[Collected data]

★ ★ ★

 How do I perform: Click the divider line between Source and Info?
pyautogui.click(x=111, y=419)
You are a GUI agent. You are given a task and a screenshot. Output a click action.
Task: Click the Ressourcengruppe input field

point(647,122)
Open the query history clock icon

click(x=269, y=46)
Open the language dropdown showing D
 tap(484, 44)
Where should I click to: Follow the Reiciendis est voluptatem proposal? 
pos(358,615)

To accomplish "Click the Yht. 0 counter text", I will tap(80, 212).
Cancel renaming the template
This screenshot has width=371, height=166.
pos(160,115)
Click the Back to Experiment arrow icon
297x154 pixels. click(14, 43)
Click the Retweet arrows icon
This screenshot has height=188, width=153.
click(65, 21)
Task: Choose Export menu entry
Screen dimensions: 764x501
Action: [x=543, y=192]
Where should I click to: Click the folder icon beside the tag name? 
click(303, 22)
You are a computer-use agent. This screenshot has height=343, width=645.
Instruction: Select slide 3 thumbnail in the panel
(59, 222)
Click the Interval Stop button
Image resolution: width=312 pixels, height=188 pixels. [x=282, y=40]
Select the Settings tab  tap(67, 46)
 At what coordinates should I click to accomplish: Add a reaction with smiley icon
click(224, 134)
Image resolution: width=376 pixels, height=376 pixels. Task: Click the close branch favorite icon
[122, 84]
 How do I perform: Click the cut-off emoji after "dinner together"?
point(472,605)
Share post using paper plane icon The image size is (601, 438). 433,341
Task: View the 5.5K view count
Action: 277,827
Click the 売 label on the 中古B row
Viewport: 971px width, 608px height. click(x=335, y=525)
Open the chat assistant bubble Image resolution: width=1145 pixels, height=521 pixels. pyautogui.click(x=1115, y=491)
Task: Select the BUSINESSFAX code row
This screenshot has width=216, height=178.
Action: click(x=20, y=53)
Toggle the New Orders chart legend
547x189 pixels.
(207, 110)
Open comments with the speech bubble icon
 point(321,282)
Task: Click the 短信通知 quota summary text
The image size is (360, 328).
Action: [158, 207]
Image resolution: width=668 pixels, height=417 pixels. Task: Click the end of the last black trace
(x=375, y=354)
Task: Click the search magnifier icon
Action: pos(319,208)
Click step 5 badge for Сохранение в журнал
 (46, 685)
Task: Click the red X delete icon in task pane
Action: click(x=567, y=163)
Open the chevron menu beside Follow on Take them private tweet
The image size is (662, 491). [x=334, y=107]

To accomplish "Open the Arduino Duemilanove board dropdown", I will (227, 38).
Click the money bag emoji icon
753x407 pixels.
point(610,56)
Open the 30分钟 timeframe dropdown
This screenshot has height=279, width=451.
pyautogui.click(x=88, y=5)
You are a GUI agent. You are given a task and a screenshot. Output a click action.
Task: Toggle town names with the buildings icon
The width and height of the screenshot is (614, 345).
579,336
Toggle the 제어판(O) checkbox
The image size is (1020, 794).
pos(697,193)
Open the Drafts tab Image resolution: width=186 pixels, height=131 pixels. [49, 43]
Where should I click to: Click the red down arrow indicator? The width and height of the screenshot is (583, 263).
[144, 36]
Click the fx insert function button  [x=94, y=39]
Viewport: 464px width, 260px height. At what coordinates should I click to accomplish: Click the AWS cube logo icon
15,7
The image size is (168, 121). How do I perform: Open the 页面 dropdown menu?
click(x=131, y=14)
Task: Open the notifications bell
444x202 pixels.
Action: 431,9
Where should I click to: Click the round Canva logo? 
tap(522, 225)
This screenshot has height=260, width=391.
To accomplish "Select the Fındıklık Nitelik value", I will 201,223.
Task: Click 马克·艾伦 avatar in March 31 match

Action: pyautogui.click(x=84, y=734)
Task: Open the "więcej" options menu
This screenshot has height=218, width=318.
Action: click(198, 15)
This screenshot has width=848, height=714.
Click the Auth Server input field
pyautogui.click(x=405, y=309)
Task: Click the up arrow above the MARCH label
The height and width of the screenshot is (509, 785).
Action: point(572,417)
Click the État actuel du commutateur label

★ ★ ★

[TASK STATEMENT] Only the lines from the one with "This screenshot has width=848, height=714." through the last line above should be restated, word for word.

[EXERCISE ANSWER]
This screenshot has width=848, height=714.
Click the Auth Server input field
pyautogui.click(x=405, y=309)
Task: Click the up arrow above the MARCH label
The height and width of the screenshot is (509, 785).
Action: point(572,417)
Click the État actuel du commutateur label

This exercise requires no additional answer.